Infinity M300 telemetry monitoring device Software versions VG2.3.1 and lower, Model Numbers MS25755, MS26076, MS26031, MS18623, MS22862, MS25301
- Company
- Draegar Medical Systems, Inc.
- Recall Initiated
- October 9, 2019
- Recall Number
- Z-0372-2020
- Quantity
- 12204
- Firm Location
- Andover, MA
Reason for Recall
The devices have potential cybersecurity vulnerabilities, which can include Distributed Denial of Service (DDoS), Spoofing, and Tampering.
Distribution
US nationwide distribution.
Lot / Code Info
All systems using Software version VG2.3.1 and lower
Root Cause
Software design
Action Taken
An Urgent Medical Device Recall notification letter dated 10/9/19 was sent to customers. Recommended cybersecurity precautions: While we are in the process of updating the software, we recommend that you follow best recommended practices to limit access to the devices and wireless network: " Physical security of the patient monitors is recommended and is the responsibility of the operating organization. " Physical security boundaries to prevent access to your facility's network infrastructure is recommended and is the responsibility of the operating organization. " Drager relies on the medical device isolation mechanism of the VLANs and the proper configuration, implementation, and use of the operating organization's security measures to prevent the introduction of malware onto the Infinity Network.

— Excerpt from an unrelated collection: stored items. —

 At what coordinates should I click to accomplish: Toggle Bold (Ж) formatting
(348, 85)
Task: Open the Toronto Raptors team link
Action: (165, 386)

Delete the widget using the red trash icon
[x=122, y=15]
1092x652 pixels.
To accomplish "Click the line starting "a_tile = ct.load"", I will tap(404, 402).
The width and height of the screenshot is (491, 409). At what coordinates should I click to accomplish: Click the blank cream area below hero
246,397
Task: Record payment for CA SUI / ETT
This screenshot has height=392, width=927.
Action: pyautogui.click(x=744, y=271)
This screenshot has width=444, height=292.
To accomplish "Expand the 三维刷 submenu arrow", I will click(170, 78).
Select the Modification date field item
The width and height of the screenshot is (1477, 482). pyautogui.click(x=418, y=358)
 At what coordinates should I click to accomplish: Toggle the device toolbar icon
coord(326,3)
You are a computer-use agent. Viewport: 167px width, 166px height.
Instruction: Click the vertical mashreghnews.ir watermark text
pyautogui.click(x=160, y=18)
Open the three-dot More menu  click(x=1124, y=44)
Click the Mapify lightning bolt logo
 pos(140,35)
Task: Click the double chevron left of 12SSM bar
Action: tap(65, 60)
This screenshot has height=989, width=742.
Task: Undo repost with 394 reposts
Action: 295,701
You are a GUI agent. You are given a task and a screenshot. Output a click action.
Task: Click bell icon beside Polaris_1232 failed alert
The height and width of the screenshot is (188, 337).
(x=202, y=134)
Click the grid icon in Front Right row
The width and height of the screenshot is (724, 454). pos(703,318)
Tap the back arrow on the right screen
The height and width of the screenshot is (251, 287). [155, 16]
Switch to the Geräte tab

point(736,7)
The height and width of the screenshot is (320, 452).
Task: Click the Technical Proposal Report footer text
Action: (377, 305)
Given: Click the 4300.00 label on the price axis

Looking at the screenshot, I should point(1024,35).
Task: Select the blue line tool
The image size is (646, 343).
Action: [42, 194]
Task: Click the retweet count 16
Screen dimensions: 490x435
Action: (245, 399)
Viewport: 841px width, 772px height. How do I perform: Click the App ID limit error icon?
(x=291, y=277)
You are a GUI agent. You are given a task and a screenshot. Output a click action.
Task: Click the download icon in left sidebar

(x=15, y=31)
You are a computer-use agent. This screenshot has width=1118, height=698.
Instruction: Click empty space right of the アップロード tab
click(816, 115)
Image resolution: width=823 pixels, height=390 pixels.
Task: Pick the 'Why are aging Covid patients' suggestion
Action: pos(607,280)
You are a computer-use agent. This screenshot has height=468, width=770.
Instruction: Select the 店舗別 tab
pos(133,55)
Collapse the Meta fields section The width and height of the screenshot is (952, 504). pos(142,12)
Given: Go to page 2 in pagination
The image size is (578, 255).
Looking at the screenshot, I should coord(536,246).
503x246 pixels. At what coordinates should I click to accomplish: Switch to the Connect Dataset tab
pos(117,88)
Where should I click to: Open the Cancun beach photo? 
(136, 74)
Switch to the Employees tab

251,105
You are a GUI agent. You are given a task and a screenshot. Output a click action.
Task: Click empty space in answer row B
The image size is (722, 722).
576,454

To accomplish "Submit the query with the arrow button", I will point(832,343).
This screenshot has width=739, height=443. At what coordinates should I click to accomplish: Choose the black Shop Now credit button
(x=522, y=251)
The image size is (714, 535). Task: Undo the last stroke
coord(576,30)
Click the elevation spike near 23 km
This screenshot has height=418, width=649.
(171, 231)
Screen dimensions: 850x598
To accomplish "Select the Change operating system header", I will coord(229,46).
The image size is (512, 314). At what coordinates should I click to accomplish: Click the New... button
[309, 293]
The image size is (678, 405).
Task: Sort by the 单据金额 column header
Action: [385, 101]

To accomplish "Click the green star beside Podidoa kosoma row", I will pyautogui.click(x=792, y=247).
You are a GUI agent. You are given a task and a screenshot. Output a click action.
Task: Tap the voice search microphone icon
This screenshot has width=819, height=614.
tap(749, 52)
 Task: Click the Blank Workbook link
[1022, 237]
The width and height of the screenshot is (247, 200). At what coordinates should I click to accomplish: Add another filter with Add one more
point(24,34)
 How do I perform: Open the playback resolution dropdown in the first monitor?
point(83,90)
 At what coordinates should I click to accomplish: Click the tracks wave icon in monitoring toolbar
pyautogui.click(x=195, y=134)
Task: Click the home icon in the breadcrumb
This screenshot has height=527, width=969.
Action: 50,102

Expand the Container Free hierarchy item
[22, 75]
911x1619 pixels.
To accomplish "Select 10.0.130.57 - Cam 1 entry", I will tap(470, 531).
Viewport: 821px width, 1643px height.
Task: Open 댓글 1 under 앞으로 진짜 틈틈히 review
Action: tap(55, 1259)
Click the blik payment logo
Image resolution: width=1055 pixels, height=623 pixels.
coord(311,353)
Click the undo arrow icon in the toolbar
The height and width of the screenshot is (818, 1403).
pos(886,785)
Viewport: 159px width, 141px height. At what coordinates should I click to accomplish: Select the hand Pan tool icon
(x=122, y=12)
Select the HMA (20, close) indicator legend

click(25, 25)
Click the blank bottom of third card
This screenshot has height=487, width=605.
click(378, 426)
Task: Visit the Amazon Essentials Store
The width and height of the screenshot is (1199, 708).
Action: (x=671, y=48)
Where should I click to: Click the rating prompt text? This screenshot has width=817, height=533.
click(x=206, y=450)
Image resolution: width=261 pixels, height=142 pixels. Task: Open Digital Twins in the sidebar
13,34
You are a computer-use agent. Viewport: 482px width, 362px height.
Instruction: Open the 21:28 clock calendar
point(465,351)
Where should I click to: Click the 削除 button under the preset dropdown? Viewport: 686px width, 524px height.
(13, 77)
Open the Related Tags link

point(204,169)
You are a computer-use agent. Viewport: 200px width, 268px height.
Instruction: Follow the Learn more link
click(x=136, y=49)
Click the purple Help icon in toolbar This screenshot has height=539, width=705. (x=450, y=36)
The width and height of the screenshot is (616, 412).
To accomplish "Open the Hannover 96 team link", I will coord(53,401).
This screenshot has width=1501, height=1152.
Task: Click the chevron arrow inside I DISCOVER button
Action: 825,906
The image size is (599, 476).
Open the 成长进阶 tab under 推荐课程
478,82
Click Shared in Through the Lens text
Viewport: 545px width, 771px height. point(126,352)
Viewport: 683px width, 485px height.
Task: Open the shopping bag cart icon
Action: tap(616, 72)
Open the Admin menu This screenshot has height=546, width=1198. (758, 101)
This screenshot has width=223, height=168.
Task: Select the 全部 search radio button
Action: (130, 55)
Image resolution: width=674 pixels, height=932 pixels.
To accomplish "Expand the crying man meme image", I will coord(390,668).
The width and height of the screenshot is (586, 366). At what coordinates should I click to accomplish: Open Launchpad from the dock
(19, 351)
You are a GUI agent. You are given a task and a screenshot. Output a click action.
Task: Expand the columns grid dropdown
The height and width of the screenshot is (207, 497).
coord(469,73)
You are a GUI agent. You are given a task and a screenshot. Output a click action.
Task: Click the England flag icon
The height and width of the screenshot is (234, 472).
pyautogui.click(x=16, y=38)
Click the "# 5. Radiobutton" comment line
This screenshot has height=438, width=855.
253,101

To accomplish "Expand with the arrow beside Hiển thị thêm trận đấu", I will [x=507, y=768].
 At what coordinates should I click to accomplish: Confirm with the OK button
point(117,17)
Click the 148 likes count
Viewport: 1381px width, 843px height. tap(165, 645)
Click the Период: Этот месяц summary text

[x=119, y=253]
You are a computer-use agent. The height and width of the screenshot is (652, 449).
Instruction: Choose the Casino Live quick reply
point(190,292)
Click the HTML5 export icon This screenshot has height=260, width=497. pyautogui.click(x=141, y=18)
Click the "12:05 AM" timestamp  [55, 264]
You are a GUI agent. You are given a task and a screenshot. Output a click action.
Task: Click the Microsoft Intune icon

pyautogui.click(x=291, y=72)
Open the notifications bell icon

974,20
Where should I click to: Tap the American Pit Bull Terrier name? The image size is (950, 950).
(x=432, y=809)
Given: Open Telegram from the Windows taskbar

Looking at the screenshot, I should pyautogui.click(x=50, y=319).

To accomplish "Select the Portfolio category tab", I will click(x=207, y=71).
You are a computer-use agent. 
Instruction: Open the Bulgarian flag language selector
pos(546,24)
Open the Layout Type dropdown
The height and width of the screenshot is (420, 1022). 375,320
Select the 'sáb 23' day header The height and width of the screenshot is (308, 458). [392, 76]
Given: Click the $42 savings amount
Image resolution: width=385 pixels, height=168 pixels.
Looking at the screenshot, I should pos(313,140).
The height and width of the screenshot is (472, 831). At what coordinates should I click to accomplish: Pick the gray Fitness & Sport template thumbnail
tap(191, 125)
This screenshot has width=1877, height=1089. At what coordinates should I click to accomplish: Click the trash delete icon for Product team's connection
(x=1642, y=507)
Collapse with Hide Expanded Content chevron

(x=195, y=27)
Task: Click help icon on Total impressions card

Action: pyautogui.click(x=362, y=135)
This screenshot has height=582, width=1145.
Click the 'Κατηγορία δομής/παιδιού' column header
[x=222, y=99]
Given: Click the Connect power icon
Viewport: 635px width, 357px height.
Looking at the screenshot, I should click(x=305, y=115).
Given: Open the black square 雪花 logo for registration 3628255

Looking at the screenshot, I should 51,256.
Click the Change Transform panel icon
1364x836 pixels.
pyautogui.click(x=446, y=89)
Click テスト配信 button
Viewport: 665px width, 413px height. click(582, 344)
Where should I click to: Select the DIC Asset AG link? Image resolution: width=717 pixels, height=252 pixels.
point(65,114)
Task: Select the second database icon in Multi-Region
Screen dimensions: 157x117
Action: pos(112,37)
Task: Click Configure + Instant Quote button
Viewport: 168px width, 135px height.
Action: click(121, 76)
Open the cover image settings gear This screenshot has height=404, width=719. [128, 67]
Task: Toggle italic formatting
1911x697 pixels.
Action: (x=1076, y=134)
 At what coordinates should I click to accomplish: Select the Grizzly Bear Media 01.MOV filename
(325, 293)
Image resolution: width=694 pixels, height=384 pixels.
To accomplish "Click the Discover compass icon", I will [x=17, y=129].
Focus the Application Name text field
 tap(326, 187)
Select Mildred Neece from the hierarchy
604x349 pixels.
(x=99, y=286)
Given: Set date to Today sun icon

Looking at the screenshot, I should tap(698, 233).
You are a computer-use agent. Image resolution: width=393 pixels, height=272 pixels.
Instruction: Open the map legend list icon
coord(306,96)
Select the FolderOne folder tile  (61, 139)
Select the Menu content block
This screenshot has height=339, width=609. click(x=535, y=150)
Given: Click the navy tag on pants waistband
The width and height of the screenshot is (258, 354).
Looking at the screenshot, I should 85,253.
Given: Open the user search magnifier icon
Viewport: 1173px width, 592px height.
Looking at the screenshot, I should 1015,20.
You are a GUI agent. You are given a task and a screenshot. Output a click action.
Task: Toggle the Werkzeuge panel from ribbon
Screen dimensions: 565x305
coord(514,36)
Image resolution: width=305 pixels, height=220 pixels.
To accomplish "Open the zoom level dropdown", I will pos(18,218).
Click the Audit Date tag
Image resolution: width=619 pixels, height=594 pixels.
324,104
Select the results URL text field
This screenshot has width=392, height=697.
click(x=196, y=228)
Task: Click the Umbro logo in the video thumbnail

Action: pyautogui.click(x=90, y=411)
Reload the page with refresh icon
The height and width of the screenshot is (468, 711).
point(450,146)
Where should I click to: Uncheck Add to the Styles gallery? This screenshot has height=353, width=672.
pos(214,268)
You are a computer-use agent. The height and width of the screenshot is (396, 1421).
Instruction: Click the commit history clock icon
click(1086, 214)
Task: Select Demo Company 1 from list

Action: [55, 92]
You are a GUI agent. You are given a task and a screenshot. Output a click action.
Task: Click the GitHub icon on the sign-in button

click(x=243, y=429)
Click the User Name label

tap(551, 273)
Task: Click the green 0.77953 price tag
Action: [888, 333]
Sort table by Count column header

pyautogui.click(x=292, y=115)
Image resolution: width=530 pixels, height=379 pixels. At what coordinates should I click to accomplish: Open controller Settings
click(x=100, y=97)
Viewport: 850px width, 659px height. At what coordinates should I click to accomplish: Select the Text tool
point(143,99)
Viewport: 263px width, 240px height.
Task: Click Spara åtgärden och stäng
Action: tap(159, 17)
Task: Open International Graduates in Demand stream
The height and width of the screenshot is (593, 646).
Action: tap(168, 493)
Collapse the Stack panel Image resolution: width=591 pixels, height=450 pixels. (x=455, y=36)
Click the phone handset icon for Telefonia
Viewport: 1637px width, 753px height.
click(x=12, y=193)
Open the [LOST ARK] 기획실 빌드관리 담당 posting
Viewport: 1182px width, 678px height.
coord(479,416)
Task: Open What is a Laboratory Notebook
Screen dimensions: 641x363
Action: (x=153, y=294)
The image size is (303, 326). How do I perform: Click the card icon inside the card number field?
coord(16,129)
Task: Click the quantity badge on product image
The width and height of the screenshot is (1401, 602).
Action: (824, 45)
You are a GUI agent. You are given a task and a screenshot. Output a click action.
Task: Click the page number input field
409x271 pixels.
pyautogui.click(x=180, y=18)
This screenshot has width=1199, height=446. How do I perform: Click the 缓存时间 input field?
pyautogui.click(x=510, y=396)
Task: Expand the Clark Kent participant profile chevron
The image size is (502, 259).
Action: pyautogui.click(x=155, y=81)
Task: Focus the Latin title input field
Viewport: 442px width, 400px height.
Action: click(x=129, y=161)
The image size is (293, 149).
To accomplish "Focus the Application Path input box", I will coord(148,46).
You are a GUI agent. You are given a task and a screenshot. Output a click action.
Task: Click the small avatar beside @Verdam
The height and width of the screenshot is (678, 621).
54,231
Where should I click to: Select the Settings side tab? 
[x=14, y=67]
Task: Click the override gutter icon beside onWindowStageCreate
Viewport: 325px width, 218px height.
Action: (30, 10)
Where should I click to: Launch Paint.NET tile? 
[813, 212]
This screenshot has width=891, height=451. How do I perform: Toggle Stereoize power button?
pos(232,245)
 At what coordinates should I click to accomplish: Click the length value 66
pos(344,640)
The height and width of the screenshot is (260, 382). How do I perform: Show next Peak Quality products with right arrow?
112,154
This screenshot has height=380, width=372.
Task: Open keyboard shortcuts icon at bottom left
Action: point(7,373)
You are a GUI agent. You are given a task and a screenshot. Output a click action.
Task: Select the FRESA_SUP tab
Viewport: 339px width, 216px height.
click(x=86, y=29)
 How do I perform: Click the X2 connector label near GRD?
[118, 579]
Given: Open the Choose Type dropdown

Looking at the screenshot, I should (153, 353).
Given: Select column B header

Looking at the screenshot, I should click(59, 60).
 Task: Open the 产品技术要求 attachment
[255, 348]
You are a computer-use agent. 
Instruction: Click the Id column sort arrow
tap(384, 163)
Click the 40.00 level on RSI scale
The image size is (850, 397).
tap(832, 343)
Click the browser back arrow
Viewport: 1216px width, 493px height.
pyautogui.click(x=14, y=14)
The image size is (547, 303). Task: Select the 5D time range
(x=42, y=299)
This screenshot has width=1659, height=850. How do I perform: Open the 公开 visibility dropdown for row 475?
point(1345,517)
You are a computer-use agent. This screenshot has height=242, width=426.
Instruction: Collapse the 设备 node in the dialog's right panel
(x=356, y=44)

Action required: Please complete the attached Acknowledgement and Response Form and return it to Drager per instructions included on the form. The software upgrade will be provided free of charge. The upgrade path for your M300 device is dependent on the part number of your M300s currently in use. Your local Drager representative will contact you prior to the availability of software version VG2.3.2 to discuss the upgrade path. If you have any questions regarding this letter, please contact Michael Kelhart between the hours of 8:00 AM - 4:30 PM EST at 1-800-437-2437 (press 1 at the prompt, then 32349).